The previous iterations look far more like trees,  but the algorithm used to design this composition is essentially still that original program. This one however was the first one where I attempted to capture the explosion from the top. The canvas on the left covered the explosion that occurred within the wood panel to the right.

The Limitations Project is really about pointing out how what we perceive as  limitations of a material or organism can be the same things that are responsible for its attractiveness and beauty. Part of the reason trees branch is because the wood becomes incapable of sustaining its own mass, and so it branches as a way to distribute that weight - the beautiful form a tree takes is in part due  to the fact that its physicality can’t sustain what it becomes. The explosion and subsequent darkening of the line is meant to exploit another limitation of the material; namely its inability to withstand heat. And so in this case, I think about the canvas being somehow marred or imprinted with that exploitation. I think about trauma and resilience, its event and aftermath.

 

Prints

I bought a small printing press in hopes of dredging up some new inspiration by way of being confronted with a new, entirely foreign medium. Very quickly I realized that those who are proficient printmakers are usually good illustrators and meticulous in their work habits. I am neither of these things. Instead I etched a messy circle into a copper plate over and over again, pulling prints at intervals. Eventually working through the copper material, I started to fold back the released interior of the circle. More than anything else in the show this one reflects this “Continuum” idea…. But I love how the two poles are really the same in a way, each with the white interior - Like that T.S. Elliot line:  Arriving back to the place where you started, seeing it again for the first time… or something like that.

Anyways, It wasn't until after I was done I realized I had basically made an eclipse, and just so you know Dec. 4th, the day after this show opens, is my birthday and also the final eclipse of 2021 and all the astrologers are totally freaking out about it - the eclipse, not my birthday. I don't know any astrologers.

 

Watercolor

The line work for this piece and its smaller predecessor is generated by custom software and then laser etched into watercolor paper. With regards to the software,  essentially I name the big circle and small circle within the composition and then input however many additional “nodes” should be created within the composition (in this case 5). After running the program, all entities are connected with lines that behave according to certain attributes that are also defined.

I make mostly abstract work but am almost always thinking about people.
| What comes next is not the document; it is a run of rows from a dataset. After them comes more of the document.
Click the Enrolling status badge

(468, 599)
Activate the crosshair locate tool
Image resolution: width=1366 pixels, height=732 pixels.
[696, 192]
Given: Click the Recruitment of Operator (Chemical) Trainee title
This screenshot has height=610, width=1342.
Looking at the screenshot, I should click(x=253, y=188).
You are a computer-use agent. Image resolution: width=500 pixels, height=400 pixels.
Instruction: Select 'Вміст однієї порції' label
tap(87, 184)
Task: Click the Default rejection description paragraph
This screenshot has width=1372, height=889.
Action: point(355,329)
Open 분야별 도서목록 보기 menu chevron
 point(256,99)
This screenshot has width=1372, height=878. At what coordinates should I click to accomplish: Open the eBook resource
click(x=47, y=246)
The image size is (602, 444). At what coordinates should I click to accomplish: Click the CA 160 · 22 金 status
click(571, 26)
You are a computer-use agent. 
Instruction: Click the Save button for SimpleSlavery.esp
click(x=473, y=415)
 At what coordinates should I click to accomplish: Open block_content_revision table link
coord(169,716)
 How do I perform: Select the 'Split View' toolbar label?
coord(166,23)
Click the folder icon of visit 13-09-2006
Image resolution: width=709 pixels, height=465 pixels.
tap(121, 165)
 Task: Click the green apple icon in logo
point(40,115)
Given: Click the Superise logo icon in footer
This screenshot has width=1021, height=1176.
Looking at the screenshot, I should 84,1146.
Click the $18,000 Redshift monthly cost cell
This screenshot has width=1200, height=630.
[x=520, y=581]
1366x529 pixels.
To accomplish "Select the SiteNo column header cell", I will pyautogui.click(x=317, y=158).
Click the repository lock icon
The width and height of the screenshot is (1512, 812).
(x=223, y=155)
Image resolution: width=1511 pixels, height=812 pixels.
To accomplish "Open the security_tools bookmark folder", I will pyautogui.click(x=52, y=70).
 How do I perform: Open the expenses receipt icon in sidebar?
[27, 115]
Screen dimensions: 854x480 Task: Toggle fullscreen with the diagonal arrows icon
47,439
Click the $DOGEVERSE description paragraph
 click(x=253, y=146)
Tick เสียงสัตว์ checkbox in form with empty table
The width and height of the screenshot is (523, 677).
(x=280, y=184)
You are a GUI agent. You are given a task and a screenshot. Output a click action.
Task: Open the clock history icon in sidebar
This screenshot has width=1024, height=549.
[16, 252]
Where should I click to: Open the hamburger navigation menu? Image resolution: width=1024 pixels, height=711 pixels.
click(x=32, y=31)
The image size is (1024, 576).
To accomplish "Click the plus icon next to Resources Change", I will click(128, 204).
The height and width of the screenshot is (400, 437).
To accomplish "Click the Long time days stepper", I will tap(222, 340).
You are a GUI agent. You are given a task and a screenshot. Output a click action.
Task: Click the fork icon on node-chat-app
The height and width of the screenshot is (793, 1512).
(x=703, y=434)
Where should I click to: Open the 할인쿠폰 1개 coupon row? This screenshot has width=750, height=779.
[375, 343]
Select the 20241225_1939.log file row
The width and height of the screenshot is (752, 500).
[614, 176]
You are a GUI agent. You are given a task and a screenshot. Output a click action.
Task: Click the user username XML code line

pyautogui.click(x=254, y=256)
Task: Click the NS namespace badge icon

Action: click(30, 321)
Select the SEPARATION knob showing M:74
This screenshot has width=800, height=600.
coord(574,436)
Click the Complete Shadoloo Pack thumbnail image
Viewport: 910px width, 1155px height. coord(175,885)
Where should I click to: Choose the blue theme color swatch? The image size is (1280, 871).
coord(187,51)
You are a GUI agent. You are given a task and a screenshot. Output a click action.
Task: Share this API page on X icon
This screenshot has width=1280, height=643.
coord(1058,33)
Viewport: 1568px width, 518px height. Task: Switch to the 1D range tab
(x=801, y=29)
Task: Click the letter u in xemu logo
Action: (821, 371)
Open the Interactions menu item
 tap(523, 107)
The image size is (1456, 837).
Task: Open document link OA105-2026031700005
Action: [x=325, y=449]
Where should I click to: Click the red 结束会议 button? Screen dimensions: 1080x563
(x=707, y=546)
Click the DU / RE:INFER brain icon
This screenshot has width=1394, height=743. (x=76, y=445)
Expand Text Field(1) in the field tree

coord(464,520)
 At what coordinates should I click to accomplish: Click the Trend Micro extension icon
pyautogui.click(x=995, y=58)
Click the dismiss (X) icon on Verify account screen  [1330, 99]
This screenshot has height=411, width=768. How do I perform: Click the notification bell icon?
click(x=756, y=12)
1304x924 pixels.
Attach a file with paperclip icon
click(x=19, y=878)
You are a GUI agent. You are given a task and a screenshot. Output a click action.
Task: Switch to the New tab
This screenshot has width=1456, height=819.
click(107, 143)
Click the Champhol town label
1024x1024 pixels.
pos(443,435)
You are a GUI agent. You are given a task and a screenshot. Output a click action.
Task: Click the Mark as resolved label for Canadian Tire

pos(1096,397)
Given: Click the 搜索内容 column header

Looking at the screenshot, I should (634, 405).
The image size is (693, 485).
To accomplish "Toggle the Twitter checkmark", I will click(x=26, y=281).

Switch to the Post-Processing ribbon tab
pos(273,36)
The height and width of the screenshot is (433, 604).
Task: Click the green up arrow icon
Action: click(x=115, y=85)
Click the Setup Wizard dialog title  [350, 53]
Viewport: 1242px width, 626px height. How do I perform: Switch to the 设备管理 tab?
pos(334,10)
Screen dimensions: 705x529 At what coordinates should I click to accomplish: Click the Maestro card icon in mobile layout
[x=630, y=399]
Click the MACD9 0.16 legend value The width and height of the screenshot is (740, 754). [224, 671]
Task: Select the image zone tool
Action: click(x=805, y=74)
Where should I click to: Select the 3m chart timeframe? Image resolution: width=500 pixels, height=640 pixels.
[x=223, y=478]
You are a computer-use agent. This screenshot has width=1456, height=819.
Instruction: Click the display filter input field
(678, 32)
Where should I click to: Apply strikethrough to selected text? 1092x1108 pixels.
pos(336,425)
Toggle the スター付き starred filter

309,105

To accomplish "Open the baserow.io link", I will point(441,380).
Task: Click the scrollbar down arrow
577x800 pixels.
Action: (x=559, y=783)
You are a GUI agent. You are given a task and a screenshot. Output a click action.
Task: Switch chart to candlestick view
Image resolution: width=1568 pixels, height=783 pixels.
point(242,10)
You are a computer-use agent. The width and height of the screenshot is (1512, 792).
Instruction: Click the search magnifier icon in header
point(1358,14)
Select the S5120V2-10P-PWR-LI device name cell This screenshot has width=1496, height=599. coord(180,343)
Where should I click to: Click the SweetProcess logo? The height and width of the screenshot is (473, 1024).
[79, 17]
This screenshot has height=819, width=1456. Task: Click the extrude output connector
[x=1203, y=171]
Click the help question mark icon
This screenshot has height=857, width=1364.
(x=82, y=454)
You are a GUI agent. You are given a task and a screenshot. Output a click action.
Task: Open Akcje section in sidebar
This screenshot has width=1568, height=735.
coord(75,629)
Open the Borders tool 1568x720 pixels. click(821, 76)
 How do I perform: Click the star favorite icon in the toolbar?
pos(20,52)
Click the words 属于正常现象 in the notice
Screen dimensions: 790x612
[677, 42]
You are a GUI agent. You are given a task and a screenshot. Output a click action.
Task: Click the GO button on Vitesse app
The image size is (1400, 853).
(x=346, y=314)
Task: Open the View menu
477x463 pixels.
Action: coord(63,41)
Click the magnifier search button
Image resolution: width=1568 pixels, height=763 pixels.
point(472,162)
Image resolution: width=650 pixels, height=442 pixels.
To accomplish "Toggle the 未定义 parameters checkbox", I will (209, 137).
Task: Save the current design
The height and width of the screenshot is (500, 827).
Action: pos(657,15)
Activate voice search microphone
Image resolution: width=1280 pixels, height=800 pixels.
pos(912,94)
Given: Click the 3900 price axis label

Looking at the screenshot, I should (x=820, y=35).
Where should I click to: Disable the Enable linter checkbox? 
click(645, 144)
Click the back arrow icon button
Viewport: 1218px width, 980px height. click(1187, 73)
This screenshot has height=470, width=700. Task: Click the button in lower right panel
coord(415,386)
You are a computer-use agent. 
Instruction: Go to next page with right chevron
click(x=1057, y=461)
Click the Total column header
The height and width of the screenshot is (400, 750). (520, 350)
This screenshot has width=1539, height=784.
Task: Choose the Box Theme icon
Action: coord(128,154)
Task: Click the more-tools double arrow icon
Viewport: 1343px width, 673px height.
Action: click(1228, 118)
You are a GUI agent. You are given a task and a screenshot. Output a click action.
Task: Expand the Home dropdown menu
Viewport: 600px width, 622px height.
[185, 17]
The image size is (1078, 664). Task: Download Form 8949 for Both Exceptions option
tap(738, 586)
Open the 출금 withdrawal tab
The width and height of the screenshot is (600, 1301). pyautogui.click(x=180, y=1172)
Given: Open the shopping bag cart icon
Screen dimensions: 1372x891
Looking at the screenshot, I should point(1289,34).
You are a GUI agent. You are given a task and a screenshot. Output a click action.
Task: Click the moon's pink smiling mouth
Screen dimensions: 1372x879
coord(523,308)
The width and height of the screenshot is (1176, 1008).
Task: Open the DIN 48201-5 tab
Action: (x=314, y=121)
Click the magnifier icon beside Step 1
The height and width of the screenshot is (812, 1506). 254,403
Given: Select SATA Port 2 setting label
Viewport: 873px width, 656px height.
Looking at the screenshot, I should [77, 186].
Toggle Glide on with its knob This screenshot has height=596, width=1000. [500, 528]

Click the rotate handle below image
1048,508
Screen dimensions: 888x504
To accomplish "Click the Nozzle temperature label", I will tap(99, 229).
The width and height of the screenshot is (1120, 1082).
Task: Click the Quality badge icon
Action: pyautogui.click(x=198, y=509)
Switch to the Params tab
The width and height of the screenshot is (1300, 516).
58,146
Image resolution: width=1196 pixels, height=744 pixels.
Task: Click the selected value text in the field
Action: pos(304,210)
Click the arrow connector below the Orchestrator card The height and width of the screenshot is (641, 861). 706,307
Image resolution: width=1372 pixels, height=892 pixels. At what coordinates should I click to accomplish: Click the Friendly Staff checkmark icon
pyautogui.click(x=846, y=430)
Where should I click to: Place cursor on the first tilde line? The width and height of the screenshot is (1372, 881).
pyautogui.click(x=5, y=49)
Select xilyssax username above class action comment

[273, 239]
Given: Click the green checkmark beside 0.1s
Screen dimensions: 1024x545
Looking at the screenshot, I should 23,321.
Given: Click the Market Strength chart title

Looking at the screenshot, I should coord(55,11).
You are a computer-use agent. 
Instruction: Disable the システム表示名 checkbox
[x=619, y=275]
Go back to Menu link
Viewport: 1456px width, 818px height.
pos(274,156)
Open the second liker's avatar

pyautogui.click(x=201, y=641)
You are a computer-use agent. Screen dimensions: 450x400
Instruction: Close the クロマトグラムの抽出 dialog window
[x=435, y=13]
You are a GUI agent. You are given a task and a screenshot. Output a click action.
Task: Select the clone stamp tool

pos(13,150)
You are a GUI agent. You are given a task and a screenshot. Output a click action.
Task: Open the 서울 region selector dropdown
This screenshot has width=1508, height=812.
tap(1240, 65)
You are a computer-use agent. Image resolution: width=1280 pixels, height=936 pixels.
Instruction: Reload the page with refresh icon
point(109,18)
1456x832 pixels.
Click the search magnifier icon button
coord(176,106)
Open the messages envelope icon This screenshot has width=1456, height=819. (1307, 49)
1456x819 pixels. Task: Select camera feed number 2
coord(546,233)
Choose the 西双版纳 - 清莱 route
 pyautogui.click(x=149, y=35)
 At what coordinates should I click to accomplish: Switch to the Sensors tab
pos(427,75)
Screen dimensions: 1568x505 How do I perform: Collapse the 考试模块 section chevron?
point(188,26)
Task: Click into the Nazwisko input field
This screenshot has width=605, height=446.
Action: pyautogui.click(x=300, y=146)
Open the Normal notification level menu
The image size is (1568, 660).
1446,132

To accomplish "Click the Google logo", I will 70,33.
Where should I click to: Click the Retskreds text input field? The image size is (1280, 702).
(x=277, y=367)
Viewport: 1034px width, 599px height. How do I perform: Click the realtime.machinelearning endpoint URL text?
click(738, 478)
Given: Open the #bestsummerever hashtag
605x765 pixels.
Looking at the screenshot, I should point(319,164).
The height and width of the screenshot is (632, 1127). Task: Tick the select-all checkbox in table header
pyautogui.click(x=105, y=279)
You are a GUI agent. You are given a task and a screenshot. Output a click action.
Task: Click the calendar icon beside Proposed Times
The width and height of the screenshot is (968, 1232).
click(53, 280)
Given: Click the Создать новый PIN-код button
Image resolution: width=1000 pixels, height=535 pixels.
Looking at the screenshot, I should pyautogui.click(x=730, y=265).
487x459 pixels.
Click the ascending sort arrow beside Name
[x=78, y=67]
And so this composition and others generated from the same software make me think of  a discussion, or argument between two people - each one projecting ideas that collide with the others -  a big sort of clusterfuck in the center.

Anyways, having just recently had the privilege of meeting exceptionally talented pigment artist and researcher Heidi Gustfason, I thought it would be cool to pick her brain about some different materials other than over the counter watercolor to finish this one with.  And so for the red color I needed, she selected a 500 million year old hematite (iron ore) from Iran, and for the blue, an iron phosphate or “vivianite” reclaimed from the industrial waste of an automotive plant in Taiwan. Ta da.

 

Light

I spent about 4 years worth of savings designing and manufacturing a custom aluminum extrusion that houses LED strip lighting and also acts as an armature for aestheticized covers. So far, this is one of 2 lights that has implemented it - a final proof of concept for a ridiculous and unfortunate amount of work.  Apparently there's less of a market for custom aluminum extrusions that house LED strip lighting that also act as armatures for aestheticized covers than I had anticipated. Anyways, it's been hanging in Sylvia Center since that first lockdown happened like 2 years ago, and illuminated for most of that time too. I like that it's sort of presiding over this new installation having weathered the lockdown with the rest of us.